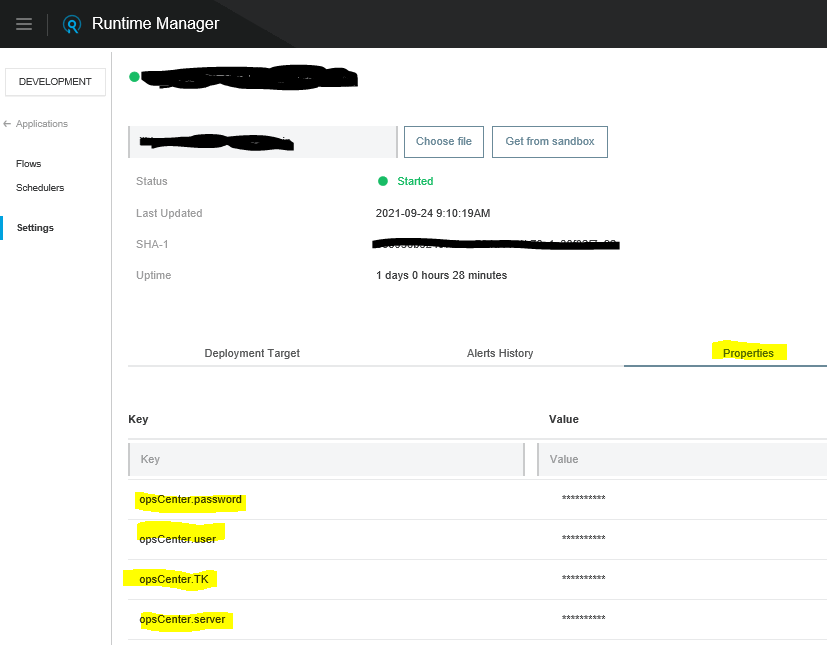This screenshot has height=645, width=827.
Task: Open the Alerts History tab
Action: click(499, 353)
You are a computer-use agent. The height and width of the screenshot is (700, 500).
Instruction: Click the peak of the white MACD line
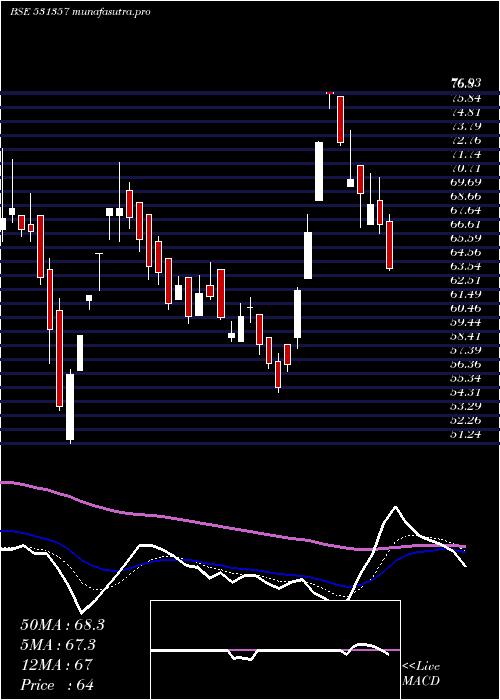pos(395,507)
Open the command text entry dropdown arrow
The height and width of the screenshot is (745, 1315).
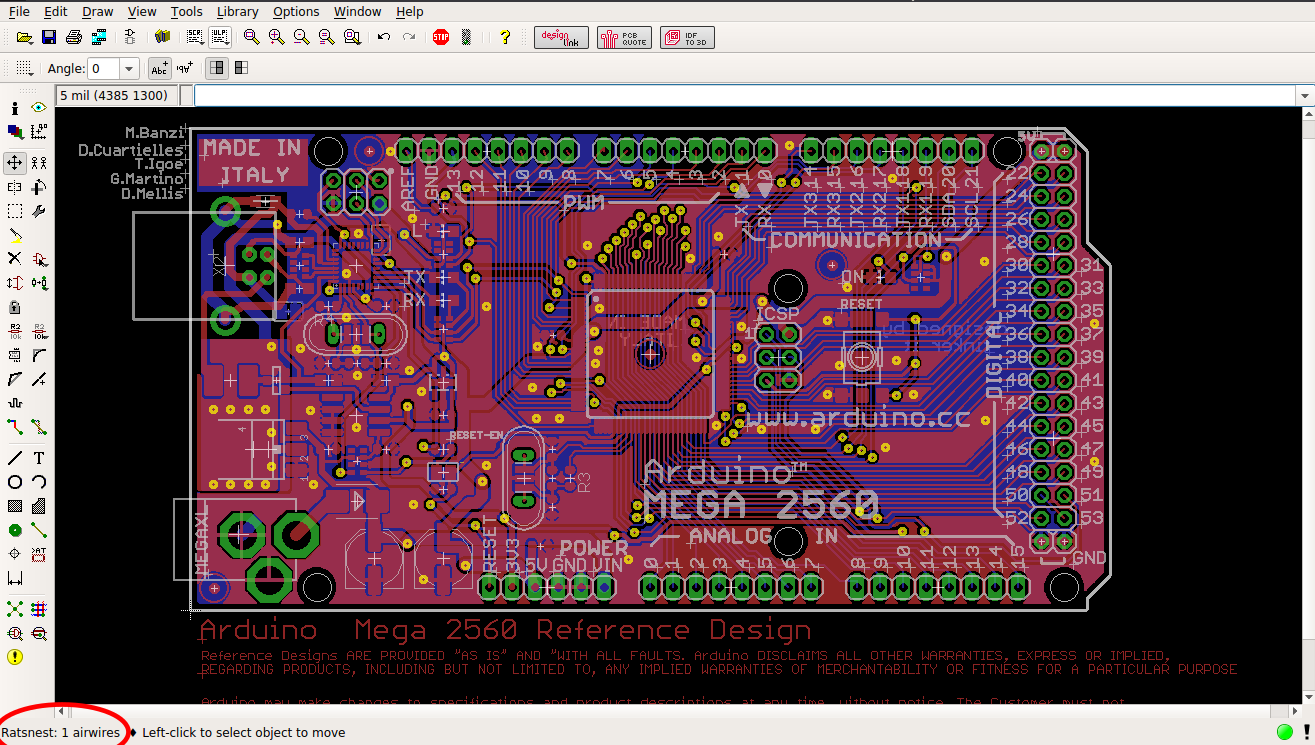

********************

How to complete this task = Omit all pictures and write out, exactly, only the lines from the line containing "Instruction: Click the" through the last line of the entries above.

Written response =
Instruction: Click the peak of the white MACD line
pos(395,507)
Open the command text entry dropdown arrow
The height and width of the screenshot is (745, 1315).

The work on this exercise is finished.